You seem to have chosen a strange metric, in that your wheelchair user apparently prefers travelling 1000km over concrete to even 1cm over gravel.
However, in general, the way to proceed is to combine your two metrics into a single metric in such a way that even the best possible score on the secondary metric can't make the algorithm prefer a path that does worse on the primary metric.
So, I'm going to assume that each edge $e$ has a quality $q_e$ and a length $\ell_e$. The quality will be a nonnegative integer; the length can be a nonnegative real (or integer – it doesn't matter). Because Dijkstra likes to minimize, I'll take $q=0$ to be the best possible quality (in the question, you take it to be the worst, but this makes no real difference).

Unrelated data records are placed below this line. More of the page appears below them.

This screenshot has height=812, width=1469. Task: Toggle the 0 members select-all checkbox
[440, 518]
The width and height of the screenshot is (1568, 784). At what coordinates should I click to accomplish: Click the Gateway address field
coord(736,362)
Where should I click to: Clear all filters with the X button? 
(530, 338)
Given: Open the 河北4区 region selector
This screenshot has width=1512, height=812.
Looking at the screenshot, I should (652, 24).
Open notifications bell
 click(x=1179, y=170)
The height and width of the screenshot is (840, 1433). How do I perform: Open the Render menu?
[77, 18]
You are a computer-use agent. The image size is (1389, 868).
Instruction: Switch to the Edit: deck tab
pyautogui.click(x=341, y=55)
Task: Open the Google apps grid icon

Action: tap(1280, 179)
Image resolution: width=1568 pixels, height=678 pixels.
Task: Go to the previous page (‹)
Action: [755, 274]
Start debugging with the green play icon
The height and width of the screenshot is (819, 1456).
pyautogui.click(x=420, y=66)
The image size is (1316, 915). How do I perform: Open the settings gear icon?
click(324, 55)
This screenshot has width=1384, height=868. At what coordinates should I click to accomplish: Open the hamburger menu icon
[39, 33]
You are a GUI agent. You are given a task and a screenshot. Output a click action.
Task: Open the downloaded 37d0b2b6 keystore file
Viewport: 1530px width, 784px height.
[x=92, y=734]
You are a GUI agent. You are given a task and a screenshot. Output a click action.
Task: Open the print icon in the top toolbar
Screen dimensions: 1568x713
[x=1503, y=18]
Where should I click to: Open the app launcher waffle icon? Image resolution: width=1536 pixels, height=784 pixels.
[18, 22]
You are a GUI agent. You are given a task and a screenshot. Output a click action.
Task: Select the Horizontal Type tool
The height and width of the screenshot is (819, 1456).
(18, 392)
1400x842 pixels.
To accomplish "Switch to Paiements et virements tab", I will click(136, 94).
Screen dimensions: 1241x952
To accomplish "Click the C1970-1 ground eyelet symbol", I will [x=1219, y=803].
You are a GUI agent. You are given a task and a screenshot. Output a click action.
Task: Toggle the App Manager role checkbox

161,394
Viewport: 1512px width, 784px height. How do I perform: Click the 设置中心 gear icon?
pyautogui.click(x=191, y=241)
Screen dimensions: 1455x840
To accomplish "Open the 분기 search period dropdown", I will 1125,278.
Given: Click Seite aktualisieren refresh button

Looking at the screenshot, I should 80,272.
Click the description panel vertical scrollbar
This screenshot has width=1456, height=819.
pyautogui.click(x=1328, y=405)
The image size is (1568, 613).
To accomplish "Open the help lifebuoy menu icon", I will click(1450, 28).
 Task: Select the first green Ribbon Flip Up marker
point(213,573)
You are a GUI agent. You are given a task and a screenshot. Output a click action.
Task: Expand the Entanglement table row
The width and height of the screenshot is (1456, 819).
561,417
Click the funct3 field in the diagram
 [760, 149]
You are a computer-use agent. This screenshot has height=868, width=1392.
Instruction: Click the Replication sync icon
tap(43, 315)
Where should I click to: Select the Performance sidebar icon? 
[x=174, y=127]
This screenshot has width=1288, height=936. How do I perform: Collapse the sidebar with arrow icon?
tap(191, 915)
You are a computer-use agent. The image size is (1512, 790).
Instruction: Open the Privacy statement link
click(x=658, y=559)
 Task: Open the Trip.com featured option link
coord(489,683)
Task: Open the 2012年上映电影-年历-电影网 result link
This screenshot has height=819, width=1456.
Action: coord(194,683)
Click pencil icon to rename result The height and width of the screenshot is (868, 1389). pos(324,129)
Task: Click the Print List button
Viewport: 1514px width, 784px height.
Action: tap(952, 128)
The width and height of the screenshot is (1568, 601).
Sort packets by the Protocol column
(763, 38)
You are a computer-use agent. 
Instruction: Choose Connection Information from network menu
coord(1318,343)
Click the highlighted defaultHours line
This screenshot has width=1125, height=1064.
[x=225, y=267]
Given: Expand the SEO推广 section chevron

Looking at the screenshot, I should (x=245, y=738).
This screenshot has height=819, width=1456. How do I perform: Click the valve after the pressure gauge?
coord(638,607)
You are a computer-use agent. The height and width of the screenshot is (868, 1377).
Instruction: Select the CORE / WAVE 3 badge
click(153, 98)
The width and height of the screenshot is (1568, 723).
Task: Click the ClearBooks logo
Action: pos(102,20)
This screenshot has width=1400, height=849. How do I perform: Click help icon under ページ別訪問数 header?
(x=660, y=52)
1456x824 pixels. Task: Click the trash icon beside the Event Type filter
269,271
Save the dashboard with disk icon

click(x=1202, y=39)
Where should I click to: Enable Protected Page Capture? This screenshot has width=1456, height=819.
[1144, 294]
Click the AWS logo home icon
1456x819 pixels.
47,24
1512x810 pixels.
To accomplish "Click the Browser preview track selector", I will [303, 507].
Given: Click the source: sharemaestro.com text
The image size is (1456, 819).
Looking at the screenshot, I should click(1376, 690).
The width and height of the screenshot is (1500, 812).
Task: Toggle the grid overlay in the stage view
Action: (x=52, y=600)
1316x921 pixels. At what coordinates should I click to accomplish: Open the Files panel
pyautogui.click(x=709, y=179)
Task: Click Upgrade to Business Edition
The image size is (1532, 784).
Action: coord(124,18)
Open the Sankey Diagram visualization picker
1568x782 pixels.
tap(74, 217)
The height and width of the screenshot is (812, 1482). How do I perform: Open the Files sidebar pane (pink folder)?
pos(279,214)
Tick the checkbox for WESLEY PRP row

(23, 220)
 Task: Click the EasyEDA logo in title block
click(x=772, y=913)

Any path between two vertices can't possibly have length more than $L = \sum_{e\in E} \ell_e$. This means that, for any path of total length $\ell$, $\ell/(L+1)<1$. We'll take the weight of the edge $e$ to be $w_e = q_e + \ell_e/(L+1)$, and use these values $w_e$ to run Disjkstra's algorithm. The point is that if a path has total quality $Q$, then it has total weight $W$ with $Q\leq W<Q+1$. Therefore, the least-weight path is guaranteed to be one of the best quality paths (smallest $q$-values) and, among those, it's the one of least total length.